Steso sul letto nella penombra causata dal temporale, il procuratore si versava da sé il vino nella coppa, beveva a lunghi sorsi, di quando in quando toccava il pane, lo spezzava in briciole, lo inghiottiva a piccoli pezzi, ogni tanto succhiava un’ostrica, masticava un limone, e beveva di nuovo.

Se non fosse stato per lo scroscio dell’acqua e per gli schianti del tuono che, sembrava, minacciavano di sprofondare il tetto del palazzo, se non fosse stato per il battito della grandine che martellava gli scalini del balcone, si sarebbe potuto udire il procuratore borbottare qualcosa, mentre parlava tra sé. E se l’instabile baluginare del fuoco celeste si fosse tramutato in una luce fissa, l’osservatore avrebbe potuto vedere che il volto del procuratore, con gli occhi infiammati dalle ultime insonnie e dal vino, esprimeva l’impazienza, e che il procuratore non guardava solo due rose bianche annegate nella pozzanghera rossa, ma volgeva costantemente la testa verso il giardino, incontro al pulviscolo d’acqua e alla sabbia, aspettando qualcuno, e aspettandolo con impazienza.

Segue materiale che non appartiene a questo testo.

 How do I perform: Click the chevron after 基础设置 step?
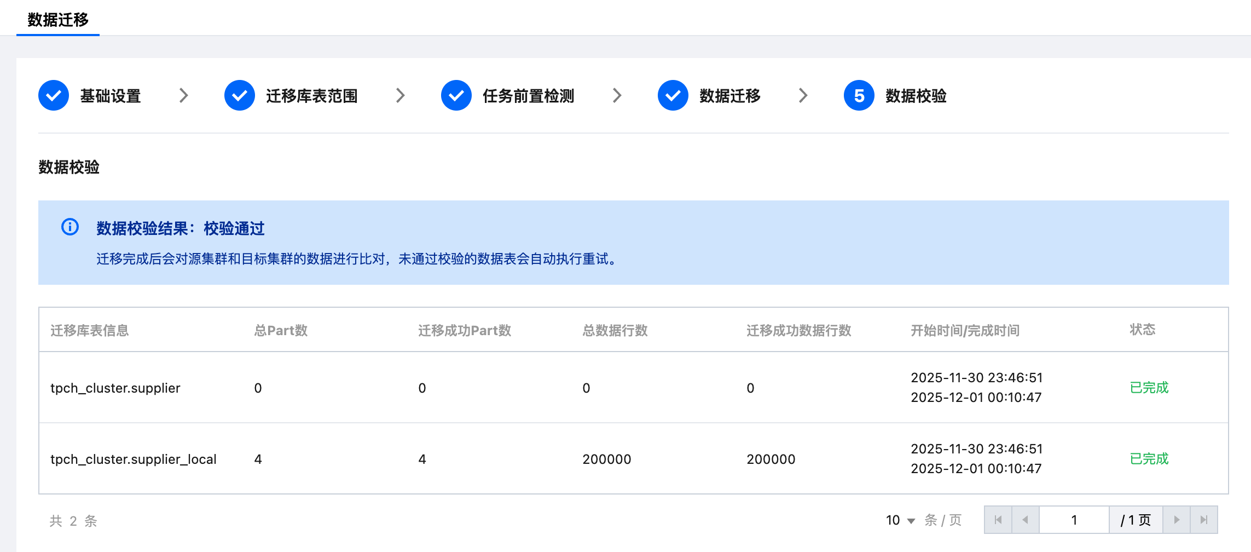184,96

Passò del tempo, e il velo d’acqua davanti agli occhi del procuratore divenne meno fitto. Per quanto fosse stato furioso, l’uragano si stava indebolendo. I rami non scricchiolavano e non cadevano piú. I tuoni e le saette si diradavano. Su Jerushalajim non galleggiava piú un velo viola dal bordo bianco, ma una comune nuvola grigia di retroguardia. Il temporale si spostava verso il Mar Morto.

Adesso si potevano anche percepire isolati il rumore della pioggia e quello dell’acqua che precipitava per le grondaie e giú dai gradini della scala che il procuratore aveva disceso quel giorno per proclamare in piazza la sentenza. Infine risuonò anche la fontana, fino a quel momento soffocata. Il cielo si rasserenava. Nel velo grigio che fuggiva verso oriente cominciavano ad apparire finestre azzurre.

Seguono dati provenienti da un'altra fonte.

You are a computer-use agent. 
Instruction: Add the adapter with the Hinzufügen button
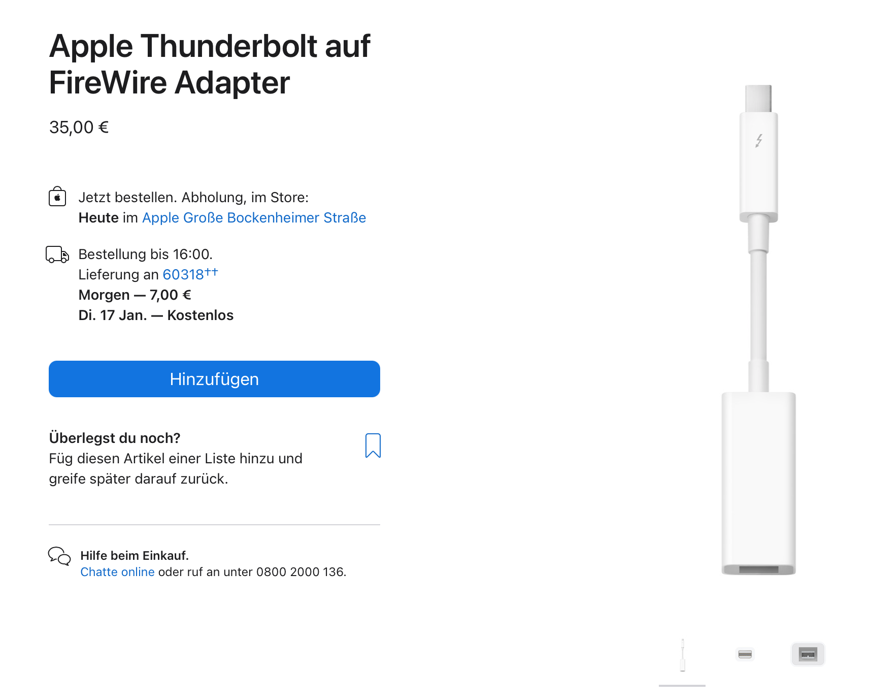pos(214,379)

A questo punto, da lontano, irrompendo attraverso il picchiettare della pioggia ormai leggera, giunsero alle orecchie del procuratore lievi squilli di tromba e lo scalpitio di alcune centinaia di zoccoli. Udendoli il procuratore si mosse e il suo volto si animò. L’alaria ritornava dal Calvario. A giudicare dal rumore, stava attraversando quella stessa piazza dove era stata proclamata la sentenza.

Infine il procuratore udí i tanto attesi passi strascicati sulla scala che portava alla terrazza superiore del giardino proprio davanti alla loggia. Tese il collo, i suoi occhi brillarono esprimendo gioia.

Tra i due leoni di marmo apparve dapprima una testa coperta da un cappuccio, poi un uomo fradicio col mantello appiccicato al corpo. Era quello stesso che, prima della sentenza, aveva conferito a voce bassa col procuratore nella camera oscurata e che, durante il supplizio, sedeva su uno sgabello a tre piedi, giocherellando con un rametto.

Senza fare caso alle pozzanghere, l’uomo col cappuccio attraversò la terrazza del giardino, avanzò sul pavimento di mosaico della loggia e, alzando il braccio, disse con una voce alta dal timbro gradevole:

— Salute e gioia al procuratore! — Il nuovo venuto parlava latino.

— Oh numi! — esclamò Pilato. — Ma non hai un filo asciutto addosso! Che razza d’uragano! Eh? Ti prego di entrare subito in casa mia. Cambiati, fammi il piacere.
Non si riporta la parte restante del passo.